■ **Work required**:
Copy the listing word for word, from its first line up to and including the line with "pos(372,248)". Leave the pictures out.

■ **Extracted data**:

>>>

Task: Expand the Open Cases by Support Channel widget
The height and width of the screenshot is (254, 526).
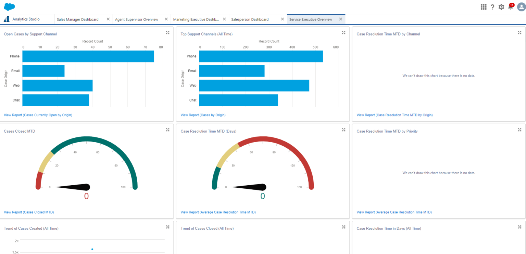Action: click(167, 32)
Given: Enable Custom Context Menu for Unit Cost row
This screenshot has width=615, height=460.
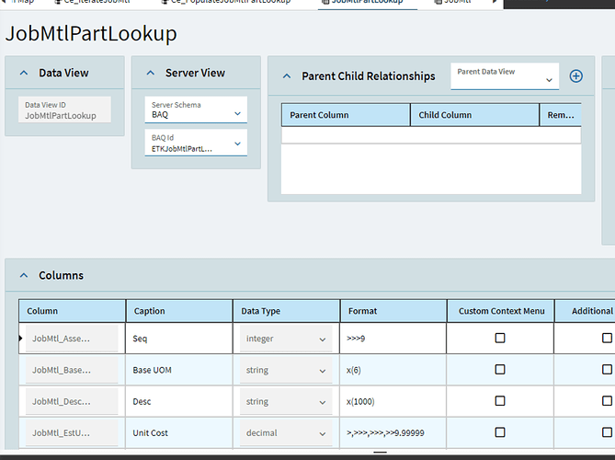Looking at the screenshot, I should coord(500,432).
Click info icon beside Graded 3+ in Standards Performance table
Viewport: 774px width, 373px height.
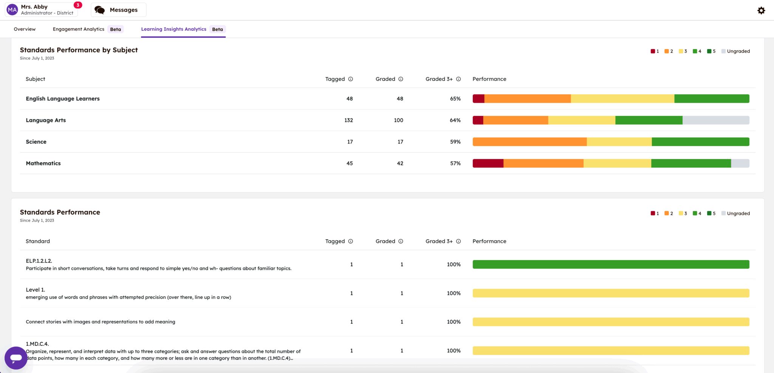click(x=458, y=241)
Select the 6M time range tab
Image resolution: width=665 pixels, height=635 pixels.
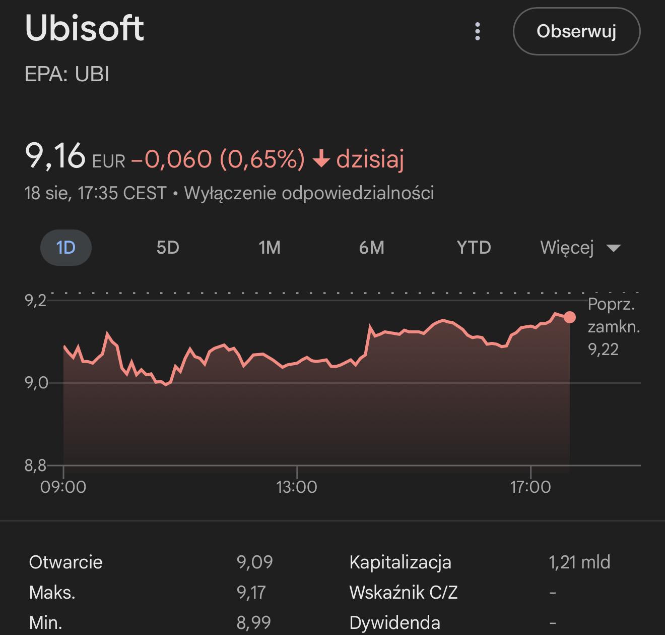pos(372,248)
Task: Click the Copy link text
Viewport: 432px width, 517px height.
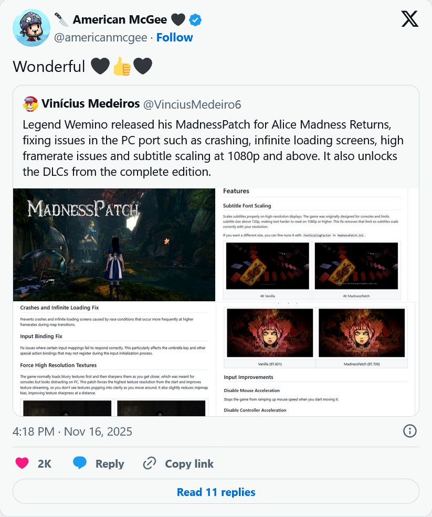Action: (189, 463)
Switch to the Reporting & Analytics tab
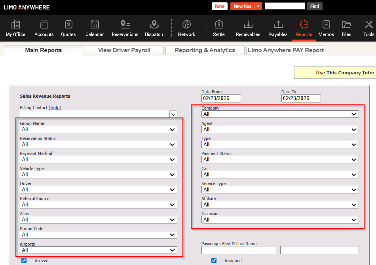 pos(205,50)
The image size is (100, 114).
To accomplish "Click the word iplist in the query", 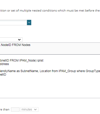I will pos(40,61).
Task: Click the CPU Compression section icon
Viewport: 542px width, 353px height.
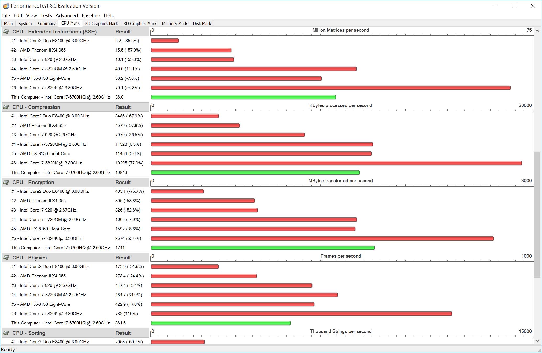Action: pyautogui.click(x=6, y=107)
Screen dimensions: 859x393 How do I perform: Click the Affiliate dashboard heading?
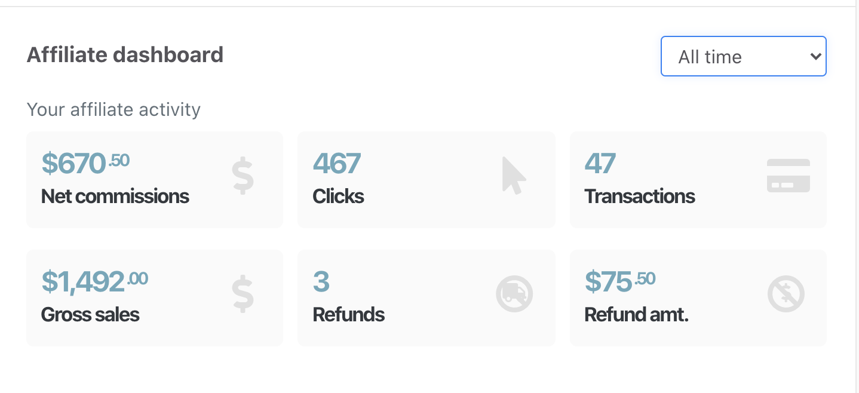[125, 55]
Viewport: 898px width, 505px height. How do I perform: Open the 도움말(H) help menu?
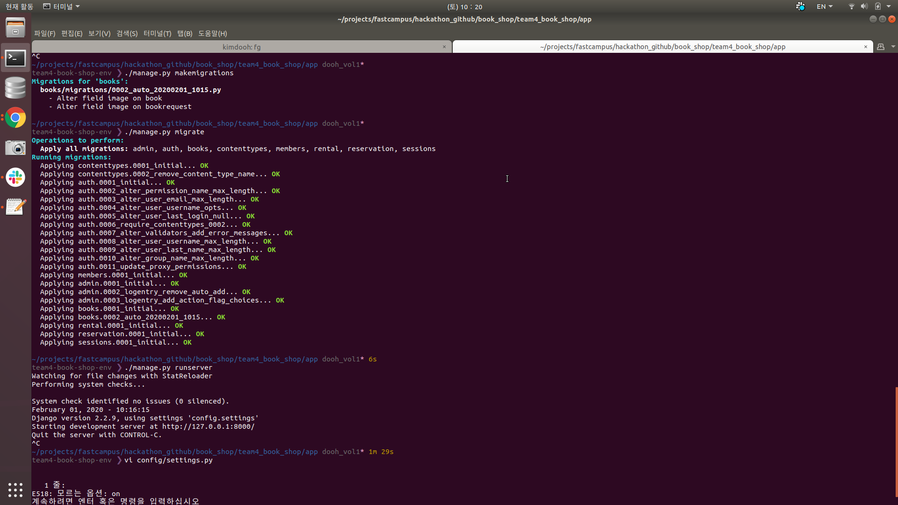pos(212,33)
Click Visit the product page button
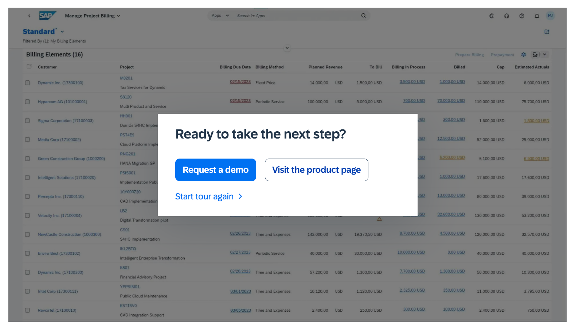 [316, 170]
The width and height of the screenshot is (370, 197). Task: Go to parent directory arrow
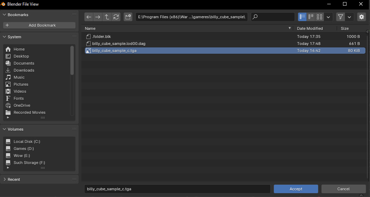coord(107,17)
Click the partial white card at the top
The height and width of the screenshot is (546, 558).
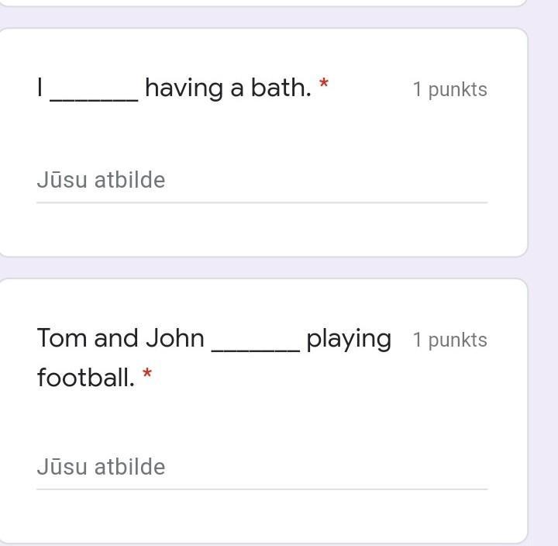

<<<

■ **In response**:
Task: Expand the Open Cases by Support Channel widget
The height and width of the screenshot is (254, 526).
Action: click(167, 32)
Given: Enable Custom Context Menu for Unit Cost row
This screenshot has width=615, height=460.
Looking at the screenshot, I should coord(500,432).
Click info icon beside Graded 3+ in Standards Performance table
Viewport: 774px width, 373px height.
click(x=458, y=241)
Select the 6M time range tab
Image resolution: width=665 pixels, height=635 pixels.
pos(372,248)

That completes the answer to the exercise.